Global attributes with HARP in-memory operations

jvgent · August 19, 2024, 12:21pm

I am trying to keep track of the performed HARP operations in Python through the history global file attrribute, but I don’t get it to work as intended.
Let’s say I perform all operations during harp.import_product:

file = "./S5P_OFFL_L2__HCHO___20240707T174154_20240707T192324_34892_03_020601_20240709T095147.nc"
hp = harp.import_product(file, operations="keep(tropospheric_HCHO_column_number_density,latitude_bounds,longitude_bounds);bin_spatial(181,-90,1.,361,-180,1.);derive(latitude {latitude});derive(longitude {longitude});", post_operations="bin();squash(time, (latitude,longitude));")
harp.export_product(hp, "harp_testfile.h5")

then the history attribute of the exported file contains the full content of the operations string.

However, if I perform the operations in 2 steps:

hp = harp.import_product(file, operations="keep(tropospheric_HCHO_column_number_density,latitude_bounds,longitude_bounds);"

hpl3 = harp.execute_operations(hp, operations="bin_spatial(181,-90,1.,361,-180,1.);derive(latitude {latitude});derive(longitude {longitude});", post_operations="bin();squash(time, (latitude,longitude));")

harp.export_product(hpl3, "harp_testfile.h5")

Here the history attribute only contains the ‘keep’ operation performed during harp.import_product.
I expected it to (also) include the most recent operations, from the execute_operations command.

This seems to contradict this statement in the manual at:
Global attributes — HARP 1.23 documentation, where is says:

Note that the Conventions, datetime_start, and datetime_stop attributes are only used inside files. For the in-memory representation (in C, Python, etc.) only the history and source_product attributes are present.

Do I misunderstand?
Thanks in advance,
Jeroen

sander.niemeijer · August 19, 2024, 1:30pm

The history attribute is indeed preserved (as the documentation states), but what is not happening is that harp.execute_operations introduces a line of its own.

I am also not yet sure if we want to do this.

First, be aware that calling harp.execute_operations should be avoided as much as possible. It creates a full duplicate of the product content twice (which is slow and takes memory), once to go from Python to C, and once to go back. You should try to combine any operations you have inside a harp.import_product or harp.export_product when possible.

Also be aware that using post_operations makes no sense if you are just applying the operations to just a single product (you should then combine everything into a single operations argument).

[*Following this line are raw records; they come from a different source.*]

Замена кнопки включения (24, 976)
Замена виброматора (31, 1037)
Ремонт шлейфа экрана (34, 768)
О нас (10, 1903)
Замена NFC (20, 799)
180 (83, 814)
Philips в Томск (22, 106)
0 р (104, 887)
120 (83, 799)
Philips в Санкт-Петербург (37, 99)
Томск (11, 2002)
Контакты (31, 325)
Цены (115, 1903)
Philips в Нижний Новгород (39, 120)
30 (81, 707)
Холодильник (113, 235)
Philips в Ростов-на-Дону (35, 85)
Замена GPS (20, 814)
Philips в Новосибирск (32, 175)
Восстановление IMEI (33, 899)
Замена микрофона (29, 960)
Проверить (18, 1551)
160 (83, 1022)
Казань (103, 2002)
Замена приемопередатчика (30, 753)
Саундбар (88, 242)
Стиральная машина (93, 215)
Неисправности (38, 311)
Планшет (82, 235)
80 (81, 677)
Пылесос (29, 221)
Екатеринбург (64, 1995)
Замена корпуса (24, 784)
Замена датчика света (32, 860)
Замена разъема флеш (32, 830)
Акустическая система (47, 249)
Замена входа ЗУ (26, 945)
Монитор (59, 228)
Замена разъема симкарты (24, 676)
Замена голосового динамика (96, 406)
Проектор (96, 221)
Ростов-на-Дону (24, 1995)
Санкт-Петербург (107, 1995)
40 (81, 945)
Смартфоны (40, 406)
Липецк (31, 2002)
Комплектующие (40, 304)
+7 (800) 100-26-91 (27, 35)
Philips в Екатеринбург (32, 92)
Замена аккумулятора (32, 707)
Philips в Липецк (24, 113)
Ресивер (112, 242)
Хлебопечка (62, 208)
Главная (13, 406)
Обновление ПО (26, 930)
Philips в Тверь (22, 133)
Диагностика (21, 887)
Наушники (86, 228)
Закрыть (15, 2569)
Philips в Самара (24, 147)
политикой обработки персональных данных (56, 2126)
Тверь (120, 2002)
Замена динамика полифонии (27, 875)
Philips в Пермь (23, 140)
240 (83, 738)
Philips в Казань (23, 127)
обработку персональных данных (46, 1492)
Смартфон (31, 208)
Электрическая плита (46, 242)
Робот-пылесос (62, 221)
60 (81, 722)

I assume that what you are trying to do is create a daily grid by iterating over all orbits per day?
If so, you should really try to combine all of this into a single harp.import_product call by passing the list of filenames and passing the right operations, reduce_operations, and post_operations arguments. This will do all the steps in the C domain and only at the end convert the data structure to Python. And then your history attribute will also be correct.

If you really want to call harp.execute_operations then conceptually this falls into the same category as performing some manual operation on the product content by e.g. applying direct numpy operations. In that case you would also be responsible for keeping track what you did and manually constructing the right history attribute content.

If your harp.execute_operations is part of such a bigger set of operations, where you have some numpy operations performed before and some after, then you actually might not even want to have harp update the history attribute for you, because it would prevent you to combine everything into a single history line. Since harp.import_product and harp.export_product are directly at the boundaries of your operations (complete start and complete end), having a history line added for those are not a problem, since you then only have to describe what you did in between (as a single line).

Also note that harp.import_product and harp.export_product do not introduce a history line if there were no operations/options arguments provided.

jvgent · August 19, 2024, 2:35pm

Thank you for the elaborate explanation.
Using a single L2 file was just to create an example case. My particular case at hand is where I create a set of harp L2 products manually and then combine them in a single L3 product. That’s the reason why I do things ‘in memory’. But your answer gives me enough handles to continue and optimize things. Many thanks.